**** Data shown

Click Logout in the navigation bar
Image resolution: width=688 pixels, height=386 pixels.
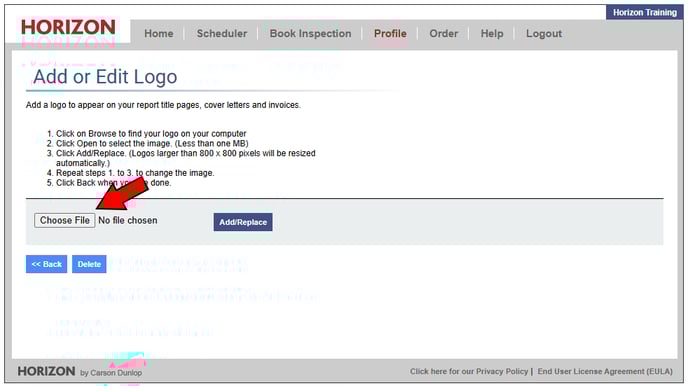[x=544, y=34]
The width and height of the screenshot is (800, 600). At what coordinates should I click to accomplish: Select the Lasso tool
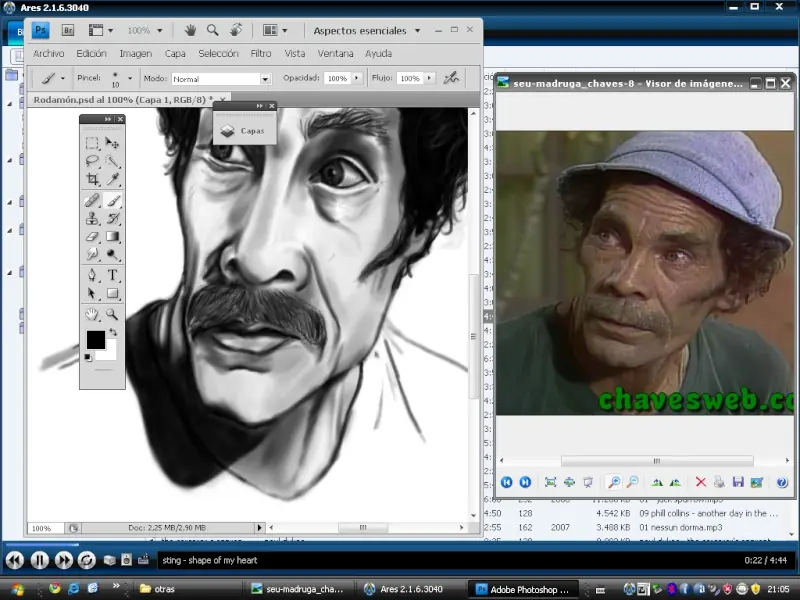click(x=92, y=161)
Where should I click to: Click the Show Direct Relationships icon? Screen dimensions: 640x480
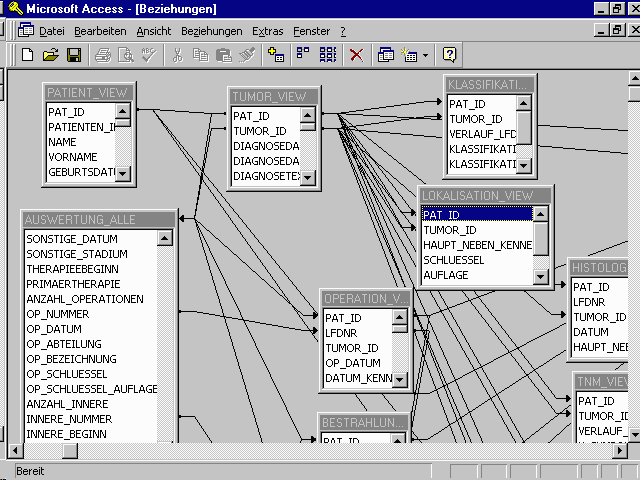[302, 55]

********

Task to complete:
Copy each entry exactly as written. Pictures do not belong in the copy.

Reply:
Click Logout in the navigation bar
Image resolution: width=688 pixels, height=386 pixels.
[x=544, y=34]
The width and height of the screenshot is (800, 600). At what coordinates should I click to accomplish: Select the Lasso tool
click(x=92, y=161)
Where should I click to: Click the Show Direct Relationships icon? Screen dimensions: 640x480
[302, 55]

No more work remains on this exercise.